John Ellis was an altar boy at the Bass Hill parish where he was sexually abused from the age of 13 by Father Aidan Duggan. Ellis became a gifted lawyer and a partner in a prestigious Sydney law firm. As a result of psychological problems, he lost his job, and in 2002 he approached the Sydney Archdiocese through its Towards Healing program about his difficulties. An assessor, Michael Eccleston, was appointed to look into the claim, and in a report that Justice Peter McLellan, heading the Royal Commission into Institutional Responses to Child Sex Abuse, described as ''legally perfect'', Eccleston found that on the balance of probabilities, Ellis had been abused by Duggan, and his psychological difficulties could be traced to the abuse.
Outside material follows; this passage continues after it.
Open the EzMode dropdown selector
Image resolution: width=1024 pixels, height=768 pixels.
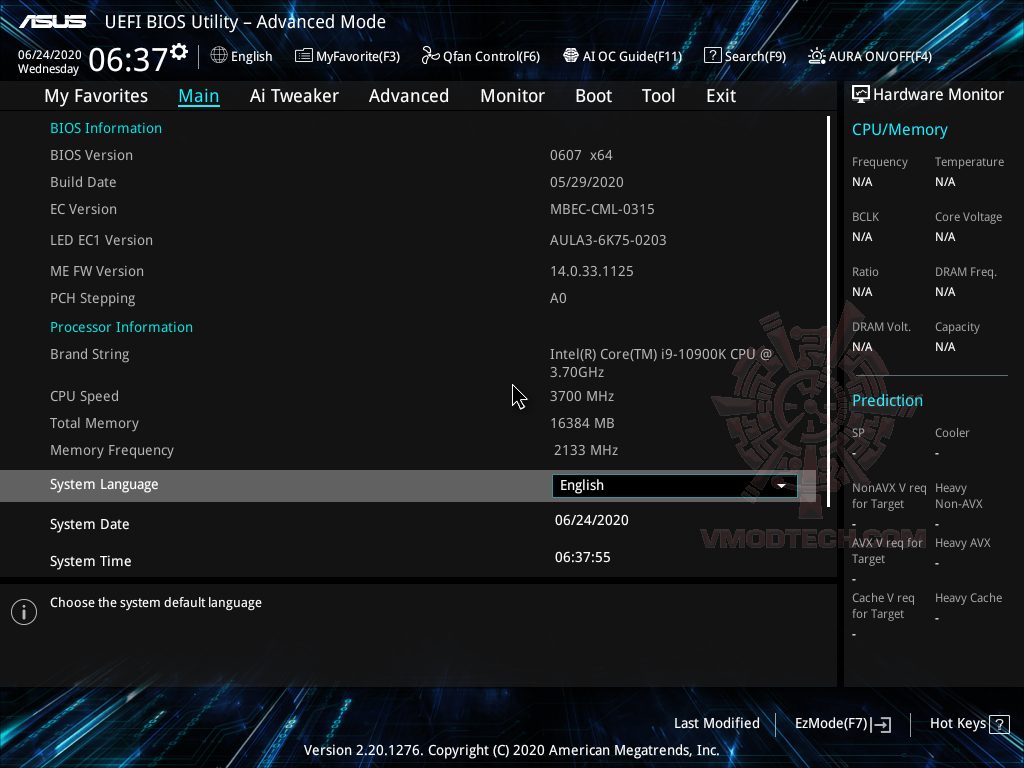841,723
Ellis offered to settle the claim for $100,000 in the Towards Healing process, but that was rejected. He started proceedings to extend the limitation period, naming Pell, the trustees of the archdiocese and Duggan as defendants. He made a formal offer to settle for $750,000, which was also rejected. Duggan in the meantime died, and the case against the other two went all the way to the High Court. Pell and the trustees of the archdiocese won the case - after spending $756,000 on lawyers' fees - with findings that the ''Catholic Church'' did not exist in law, that Pell was not liable for any negligence of his predecessors, and as the trustees had no role in the appointment of priests, they were not liable either. Ellis was ordered to pay costs, estimated on a party/party basis at $500,000.

Now a truly Dickensian character, both in name and appearance, the Reverend Monsignor John Usher, enters. He tells Pell that enforcing the costs order against Ellis was likely to be very damaging to him. Pell agrees to waive the claim for costs, and to have a meeting with Ellis, who is no ghost, but his gaunt appearance would give anyone the guilts, even the granite-faced Pell. According to Ellis, Pell declares that he knew nothing about the offers of settlement and says: ''If I knew that, there is no way I would have spent more on legal costs than you were asking for.'' In a scene reminiscent of Bleak House, Ellis says that Pell blamed his lawyers for subjecting Ellis to ''legal abuse'', a claim the lawyers reject. Pell disputes some of this conversation, but in any event, he agrees to pay for Ellis' continuing psychiatric treatment, and pays for some repairs to his house and a holiday, at the cost of some $570,000.

The Ellis case sent a clear message to all victims of sexual abuse and their lawyers: come cap in hand to the Catholic Church's compensation schemes with their official limit of $50,000 in Melbourne and an unofficial limit of the same amount in Sydney, or you will end up like Ellis if you try to sue the church. The saving to the church is in the order of $550 million at the expense of victims, if payouts in the Toowoomba diocese are any yardstick.

Then the Ghost of Christmas Yet to Come appears, in the form of the three royal commissioners. Pell realises the writing is on the wall, and he announces that whatever his Bleak House lawyers might have done, ''my own view is that the church in Australia should be able to be sued in cases of this kind''. Just how that is achieved will be a matter for the commissioners, but the disquiet over the Melbourne Response and Towards Healing, and in particular the Ellis case, will make sure that not only will victims be properly compensated but that better systems of protection for children will be established.

In the end, Pell might have done for the world, what Scrooge eventually did for Christmas, made it a happier place for children.